_RECORDS FOR THE TASK:_
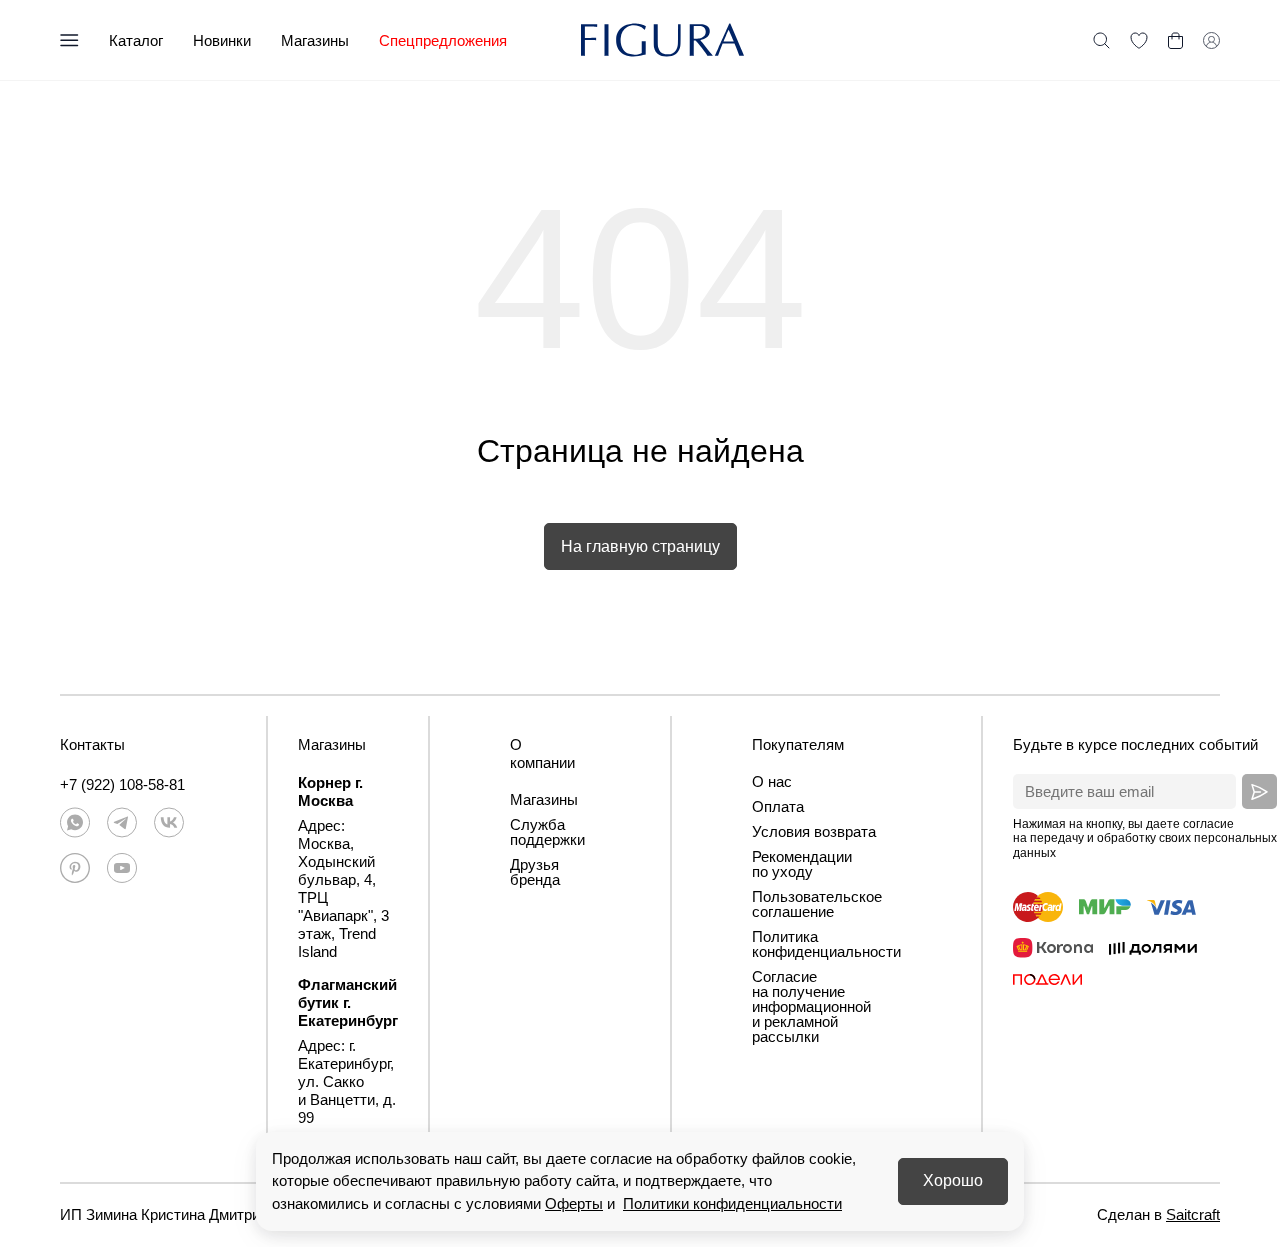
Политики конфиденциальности (732, 1203)
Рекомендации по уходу (802, 864)
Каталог (136, 40)
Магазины (315, 40)
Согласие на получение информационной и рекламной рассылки (811, 1006)
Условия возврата (814, 831)
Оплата (778, 806)
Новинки (222, 40)
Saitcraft (1193, 1214)
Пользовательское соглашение (817, 904)
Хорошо (953, 1180)
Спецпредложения (443, 40)
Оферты (574, 1203)
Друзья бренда (535, 872)
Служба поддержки (547, 832)
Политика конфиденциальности (826, 944)
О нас (772, 781)
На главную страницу (640, 546)
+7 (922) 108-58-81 (122, 784)
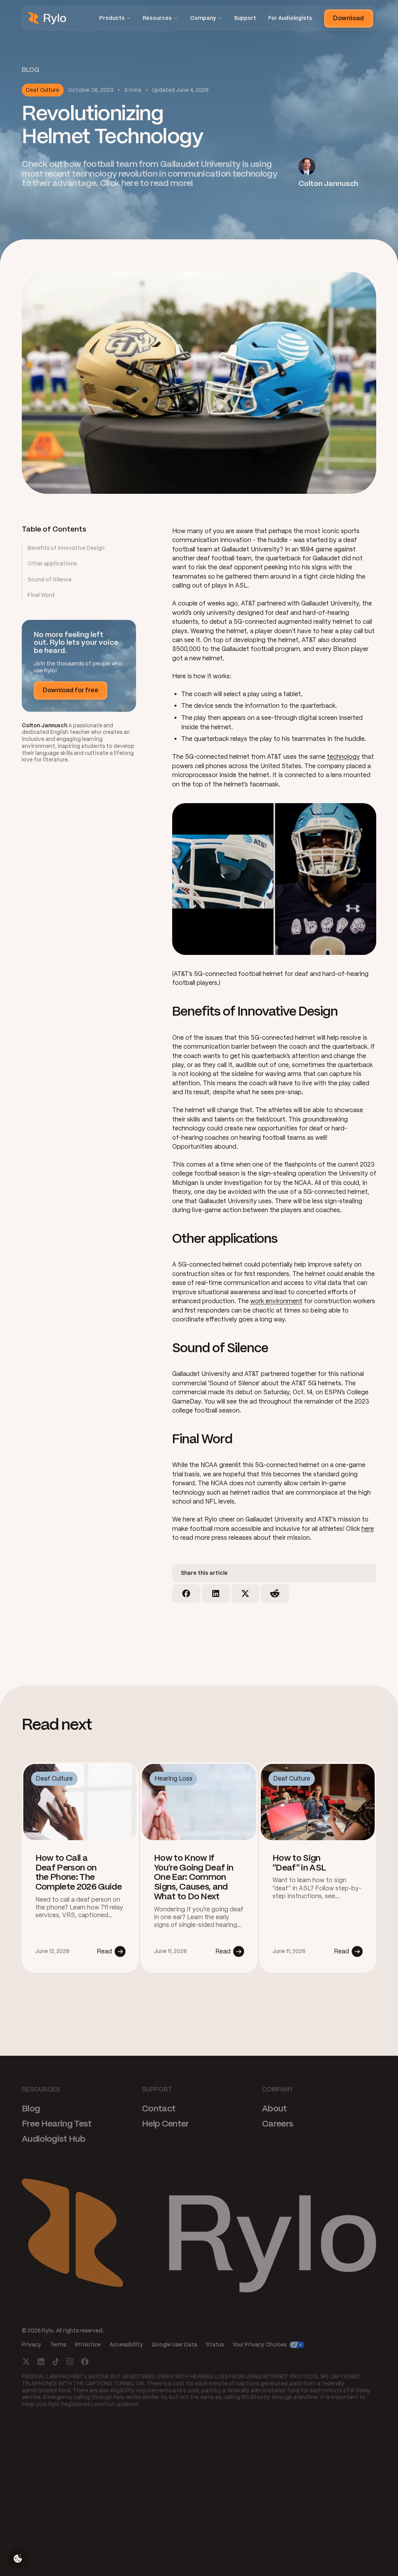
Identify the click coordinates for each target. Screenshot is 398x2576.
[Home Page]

_ACTION ITEM:_ In the transcription, every picture is to be excluded and the records above given again exactly.

_TASK RESULT:_
Политики конфиденциальности (732, 1203)
Рекомендации по уходу (802, 864)
Каталог (136, 40)
Магазины (315, 40)
Согласие на получение информационной и рекламной рассылки (811, 1006)
Условия возврата (814, 831)
Оплата (778, 806)
Новинки (222, 40)
Saitcraft (1193, 1214)
Пользовательское соглашение (817, 904)
Хорошо (953, 1180)
Спецпредложения (443, 40)
Оферты (574, 1203)
Друзья бренда (535, 872)
Служба поддержки (547, 832)
Политика конфиденциальности (826, 944)
О нас (772, 781)
На главную страницу (640, 546)
+7 (922) 108-58-81 (122, 784)
Identify the click coordinates for each target. Screenshot is 398x2576.
[Home Page]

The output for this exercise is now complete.